As soon as a merger decision is made by the companies participating in the merger, the governing bodies apply to the trade registry for registration of the merger.
If the company that has taken over has increased its capital as a result of the merger, in additonal, changes to the articles of association are also submitted to the commercial register. The transferred company legally ceases to exist with the registration of the merger in the commercial register.
The merger becomes valid upon registration of the merger in the commercial register. At the moment of registration, all the assets and liabilities of the transferred company are transferred to the company that takes over by itself.
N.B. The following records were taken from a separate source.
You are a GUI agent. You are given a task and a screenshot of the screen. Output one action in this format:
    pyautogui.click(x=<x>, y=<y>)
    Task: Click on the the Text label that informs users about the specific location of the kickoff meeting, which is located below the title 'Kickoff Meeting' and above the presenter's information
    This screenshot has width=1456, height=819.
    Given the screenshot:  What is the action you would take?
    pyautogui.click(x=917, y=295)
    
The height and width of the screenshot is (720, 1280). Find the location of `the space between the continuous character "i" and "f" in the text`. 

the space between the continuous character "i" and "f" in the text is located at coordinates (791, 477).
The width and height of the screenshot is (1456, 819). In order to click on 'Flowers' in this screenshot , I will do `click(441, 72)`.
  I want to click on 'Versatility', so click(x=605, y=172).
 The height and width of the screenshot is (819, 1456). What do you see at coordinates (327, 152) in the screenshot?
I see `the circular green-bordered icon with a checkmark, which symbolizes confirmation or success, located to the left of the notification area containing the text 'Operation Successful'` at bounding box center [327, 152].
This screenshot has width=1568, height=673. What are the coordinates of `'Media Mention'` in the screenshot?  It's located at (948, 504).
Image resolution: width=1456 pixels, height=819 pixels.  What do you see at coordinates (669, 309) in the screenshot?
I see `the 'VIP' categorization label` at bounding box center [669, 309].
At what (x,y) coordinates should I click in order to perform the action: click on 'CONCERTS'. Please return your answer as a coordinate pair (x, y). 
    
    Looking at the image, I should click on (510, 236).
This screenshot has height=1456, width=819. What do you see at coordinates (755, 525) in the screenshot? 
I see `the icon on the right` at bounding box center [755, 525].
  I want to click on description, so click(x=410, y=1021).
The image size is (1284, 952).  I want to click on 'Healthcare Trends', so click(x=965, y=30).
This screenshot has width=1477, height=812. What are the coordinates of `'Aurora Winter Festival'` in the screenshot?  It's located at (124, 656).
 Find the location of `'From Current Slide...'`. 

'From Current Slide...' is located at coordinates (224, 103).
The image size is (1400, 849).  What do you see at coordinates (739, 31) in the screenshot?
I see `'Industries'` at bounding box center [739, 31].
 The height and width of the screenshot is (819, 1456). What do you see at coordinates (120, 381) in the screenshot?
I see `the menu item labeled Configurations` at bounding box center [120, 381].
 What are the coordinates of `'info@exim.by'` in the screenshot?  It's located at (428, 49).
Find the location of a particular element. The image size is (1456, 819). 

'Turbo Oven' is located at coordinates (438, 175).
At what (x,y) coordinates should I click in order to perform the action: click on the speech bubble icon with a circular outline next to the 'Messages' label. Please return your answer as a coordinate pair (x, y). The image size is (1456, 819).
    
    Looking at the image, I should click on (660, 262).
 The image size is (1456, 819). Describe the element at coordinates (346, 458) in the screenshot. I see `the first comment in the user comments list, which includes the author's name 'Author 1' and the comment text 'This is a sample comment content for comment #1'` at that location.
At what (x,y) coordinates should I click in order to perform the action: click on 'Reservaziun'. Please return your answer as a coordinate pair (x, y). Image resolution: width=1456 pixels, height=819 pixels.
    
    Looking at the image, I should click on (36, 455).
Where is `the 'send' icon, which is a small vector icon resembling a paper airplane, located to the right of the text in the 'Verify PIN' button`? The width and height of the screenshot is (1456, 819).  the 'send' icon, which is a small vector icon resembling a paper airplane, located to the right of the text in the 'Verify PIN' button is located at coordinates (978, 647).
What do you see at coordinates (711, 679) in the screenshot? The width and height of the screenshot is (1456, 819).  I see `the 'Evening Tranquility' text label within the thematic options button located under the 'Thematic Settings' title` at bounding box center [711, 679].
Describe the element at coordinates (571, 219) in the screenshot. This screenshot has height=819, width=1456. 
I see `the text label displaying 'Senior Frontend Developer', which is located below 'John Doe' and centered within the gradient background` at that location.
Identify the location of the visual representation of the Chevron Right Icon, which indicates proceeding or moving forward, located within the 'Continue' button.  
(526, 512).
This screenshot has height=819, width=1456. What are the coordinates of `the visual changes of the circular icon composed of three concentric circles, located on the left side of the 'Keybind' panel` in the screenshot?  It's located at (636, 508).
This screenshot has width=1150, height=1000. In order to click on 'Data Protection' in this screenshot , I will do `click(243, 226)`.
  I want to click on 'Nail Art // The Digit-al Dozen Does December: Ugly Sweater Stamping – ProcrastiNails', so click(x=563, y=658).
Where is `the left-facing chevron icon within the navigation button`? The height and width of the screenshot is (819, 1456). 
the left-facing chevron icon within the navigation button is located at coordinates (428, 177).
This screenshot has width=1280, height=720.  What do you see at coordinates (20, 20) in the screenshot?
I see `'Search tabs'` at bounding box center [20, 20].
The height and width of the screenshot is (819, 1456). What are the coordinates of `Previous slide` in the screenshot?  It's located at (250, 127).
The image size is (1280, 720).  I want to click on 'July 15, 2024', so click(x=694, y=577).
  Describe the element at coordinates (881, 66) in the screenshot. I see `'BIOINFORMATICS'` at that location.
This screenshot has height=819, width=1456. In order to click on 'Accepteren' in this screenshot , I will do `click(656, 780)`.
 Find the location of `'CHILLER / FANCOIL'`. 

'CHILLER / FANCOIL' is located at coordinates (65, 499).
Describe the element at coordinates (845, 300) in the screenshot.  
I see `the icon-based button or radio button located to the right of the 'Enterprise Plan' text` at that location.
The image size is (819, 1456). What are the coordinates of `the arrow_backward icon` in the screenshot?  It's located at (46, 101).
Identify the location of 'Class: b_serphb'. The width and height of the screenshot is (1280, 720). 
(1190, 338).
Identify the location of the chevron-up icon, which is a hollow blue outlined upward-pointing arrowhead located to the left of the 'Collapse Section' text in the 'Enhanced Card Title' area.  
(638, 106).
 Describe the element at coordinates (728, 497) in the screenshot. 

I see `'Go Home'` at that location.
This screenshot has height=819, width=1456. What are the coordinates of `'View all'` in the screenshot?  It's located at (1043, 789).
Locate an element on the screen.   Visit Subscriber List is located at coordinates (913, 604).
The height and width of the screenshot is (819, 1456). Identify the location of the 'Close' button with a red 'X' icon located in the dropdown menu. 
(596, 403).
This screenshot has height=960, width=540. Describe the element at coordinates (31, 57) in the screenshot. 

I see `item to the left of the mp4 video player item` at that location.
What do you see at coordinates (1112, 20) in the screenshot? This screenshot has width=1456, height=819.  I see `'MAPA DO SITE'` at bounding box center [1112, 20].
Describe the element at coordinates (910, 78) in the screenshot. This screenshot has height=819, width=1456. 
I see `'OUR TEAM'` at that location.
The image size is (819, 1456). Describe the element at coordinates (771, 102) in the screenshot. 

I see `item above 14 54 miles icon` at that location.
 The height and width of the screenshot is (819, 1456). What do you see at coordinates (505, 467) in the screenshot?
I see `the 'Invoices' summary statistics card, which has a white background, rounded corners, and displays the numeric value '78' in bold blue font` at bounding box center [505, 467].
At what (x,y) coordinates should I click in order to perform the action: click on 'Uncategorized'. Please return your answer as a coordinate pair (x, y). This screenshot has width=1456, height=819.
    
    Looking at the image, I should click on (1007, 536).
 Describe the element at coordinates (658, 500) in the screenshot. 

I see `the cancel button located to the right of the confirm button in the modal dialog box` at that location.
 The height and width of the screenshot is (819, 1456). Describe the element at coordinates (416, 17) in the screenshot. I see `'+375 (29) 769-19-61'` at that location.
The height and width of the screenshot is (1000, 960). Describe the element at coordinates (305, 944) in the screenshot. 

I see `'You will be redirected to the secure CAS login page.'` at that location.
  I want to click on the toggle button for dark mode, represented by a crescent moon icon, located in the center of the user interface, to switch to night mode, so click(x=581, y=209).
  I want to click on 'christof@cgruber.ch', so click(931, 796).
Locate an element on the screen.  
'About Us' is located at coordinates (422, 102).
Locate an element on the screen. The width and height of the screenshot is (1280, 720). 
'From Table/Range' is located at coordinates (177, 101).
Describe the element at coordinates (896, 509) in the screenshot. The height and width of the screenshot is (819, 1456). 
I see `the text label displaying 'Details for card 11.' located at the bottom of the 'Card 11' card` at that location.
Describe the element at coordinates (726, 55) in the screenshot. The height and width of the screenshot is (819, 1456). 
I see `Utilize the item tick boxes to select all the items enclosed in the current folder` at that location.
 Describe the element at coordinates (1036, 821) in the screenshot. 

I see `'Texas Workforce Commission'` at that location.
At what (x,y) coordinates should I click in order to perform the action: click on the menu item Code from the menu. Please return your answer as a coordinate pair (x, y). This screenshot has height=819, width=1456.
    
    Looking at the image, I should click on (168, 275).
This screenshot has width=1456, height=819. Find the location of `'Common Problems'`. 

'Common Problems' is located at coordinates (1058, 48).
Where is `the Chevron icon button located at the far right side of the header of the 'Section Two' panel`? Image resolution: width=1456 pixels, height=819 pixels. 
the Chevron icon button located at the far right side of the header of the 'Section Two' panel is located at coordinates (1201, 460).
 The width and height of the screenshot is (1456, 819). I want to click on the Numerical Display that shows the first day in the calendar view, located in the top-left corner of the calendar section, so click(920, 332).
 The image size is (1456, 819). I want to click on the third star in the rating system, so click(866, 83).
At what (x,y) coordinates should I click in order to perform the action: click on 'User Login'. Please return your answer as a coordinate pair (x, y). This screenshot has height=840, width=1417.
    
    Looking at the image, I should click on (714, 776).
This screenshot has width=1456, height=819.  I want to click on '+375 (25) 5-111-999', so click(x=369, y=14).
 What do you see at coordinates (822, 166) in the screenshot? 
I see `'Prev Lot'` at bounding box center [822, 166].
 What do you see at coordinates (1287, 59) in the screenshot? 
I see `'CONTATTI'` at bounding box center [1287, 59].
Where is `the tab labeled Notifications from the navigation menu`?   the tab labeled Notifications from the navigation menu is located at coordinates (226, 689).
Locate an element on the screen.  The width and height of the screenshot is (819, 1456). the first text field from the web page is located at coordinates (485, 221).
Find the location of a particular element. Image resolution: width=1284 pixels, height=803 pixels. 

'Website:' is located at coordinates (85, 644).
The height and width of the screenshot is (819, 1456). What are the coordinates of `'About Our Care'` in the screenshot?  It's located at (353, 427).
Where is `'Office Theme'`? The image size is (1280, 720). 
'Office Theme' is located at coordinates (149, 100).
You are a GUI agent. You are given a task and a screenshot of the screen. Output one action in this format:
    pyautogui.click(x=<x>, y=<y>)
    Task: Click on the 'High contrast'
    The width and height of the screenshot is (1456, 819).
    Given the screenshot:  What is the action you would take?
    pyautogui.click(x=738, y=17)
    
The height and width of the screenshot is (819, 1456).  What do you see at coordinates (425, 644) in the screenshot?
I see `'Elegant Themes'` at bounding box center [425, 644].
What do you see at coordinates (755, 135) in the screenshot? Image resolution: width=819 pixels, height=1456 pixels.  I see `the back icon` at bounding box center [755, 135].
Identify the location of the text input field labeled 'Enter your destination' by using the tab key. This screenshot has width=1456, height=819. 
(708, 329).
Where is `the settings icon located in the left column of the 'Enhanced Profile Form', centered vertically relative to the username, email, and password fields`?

The shareholders of the transferred company become the partners of the company that takes over.
If creditors of the companies participating in the merger request within three months from the date of legal validity of the merger, the company taking over guarantees that they will receive it.
The companies participating in the merger; They inform their creditors of their rights with an announcement to be made three times in at intervals of seven days in the Turkish Commercial Registry Newspaper, as well as an announcement to be placed on their website.
If it becomes clear that other creditors will not be harmed, the obligated company may repay the debt instead of providing quarantee.
The responsibilities of the partners who were responsible for the debts of the transferred company before the merger continue after the merger. Provided that these debts must have been born before the announcement of the merger decision, or the reasons that gave rise to the debts must have been formed before this date.
Requests for personal liability of shareholders arising from the debts of the transferred company expire after three years have elapsed from the date of the announcement of the merger decision.
This limitation does not apply to the responsibilities of the partners who are personally responsible for the debts of the company that has taken over.
A company merger is a long and costly process related to the legal process. The financial structures, assets and legal structures of both companies require lengthy examinations by the authorized bodies of the transferred and inherited companies before a decision is made to merge and take over the company.
The preparation of the merger agreement and the merger report, the determination of the shares and rights of the partnership after the merger of the acquiring company, it will be useful in terms of obtaining legal advice and assistance from an experienced lawyer specializing in post-merger transactions, preventing irreparable losses. Our law office operating in Ankara/Turkey provides legal support to its clients during the merger stage of the company.